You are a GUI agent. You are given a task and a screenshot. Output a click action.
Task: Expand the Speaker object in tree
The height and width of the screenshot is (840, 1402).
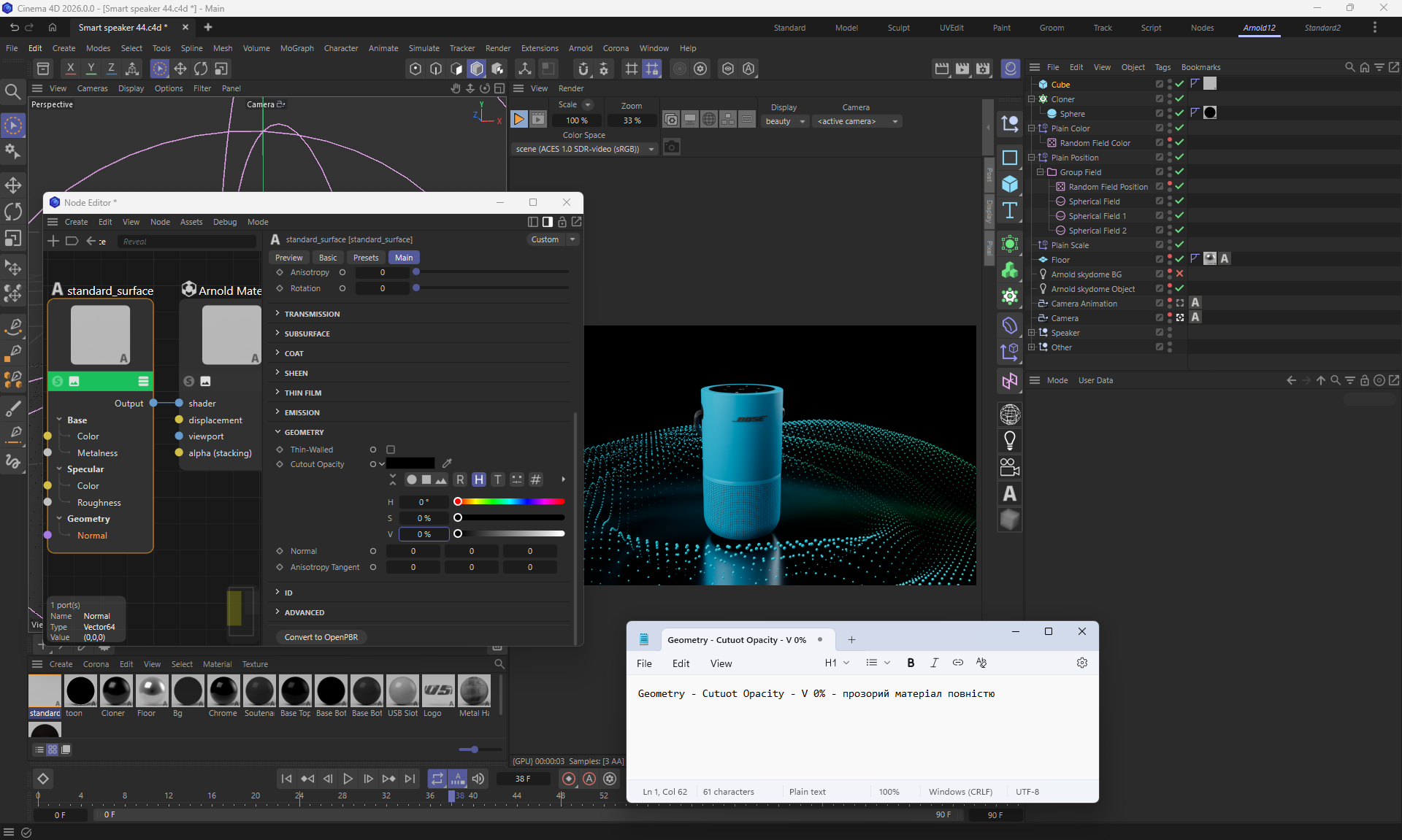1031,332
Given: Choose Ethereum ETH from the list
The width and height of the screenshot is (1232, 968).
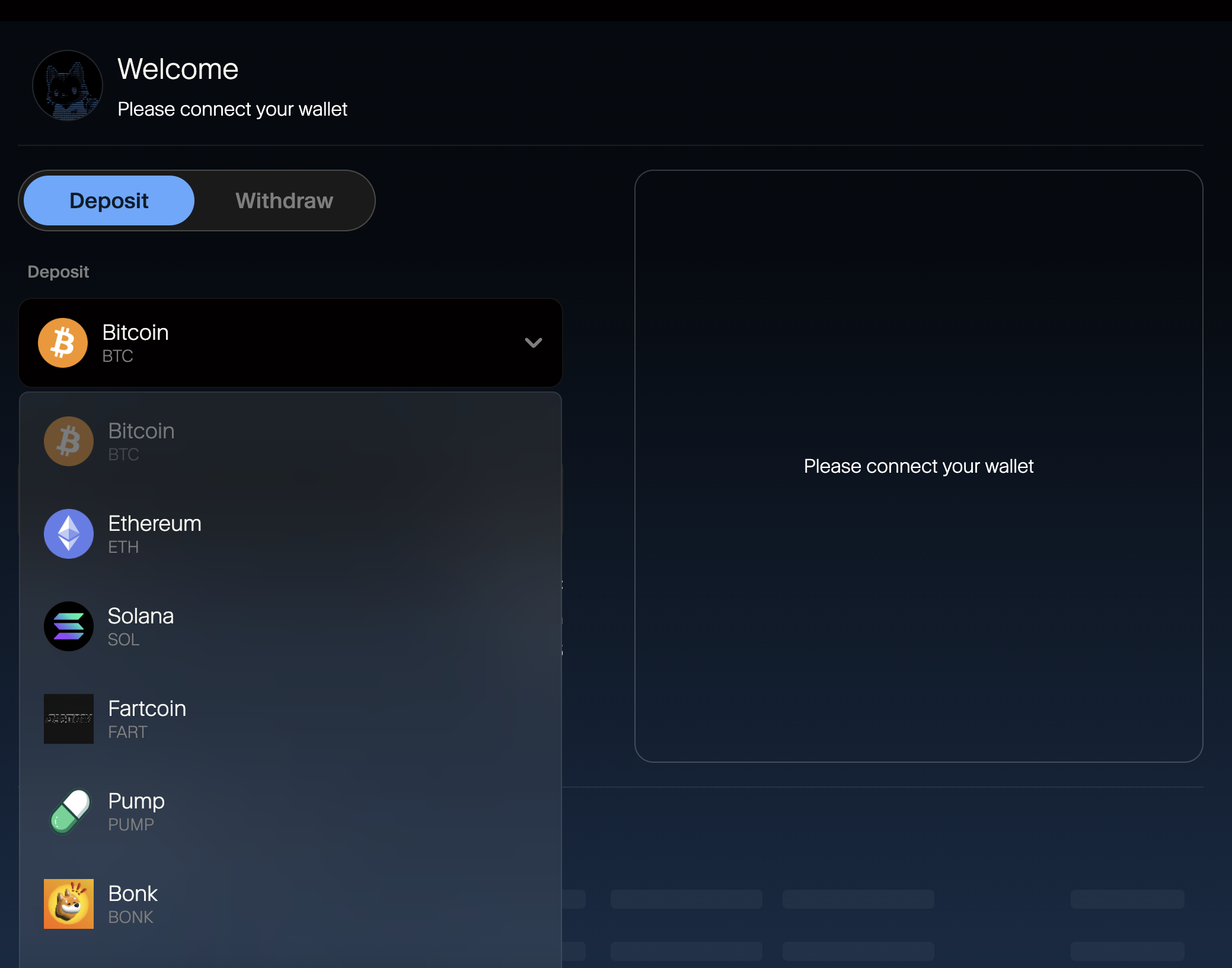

━━━━━━━━━━

_EXERCISE_: Restate the full listing word for word, excluding images.

_FINISHED EXERCISE_:
You are a GUI agent. You are given a task and a screenshot. Output a click action.
Task: Expand the Speaker object in tree
The height and width of the screenshot is (840, 1402).
1031,332
Given: Choose Ethereum ETH from the list
The width and height of the screenshot is (1232, 968).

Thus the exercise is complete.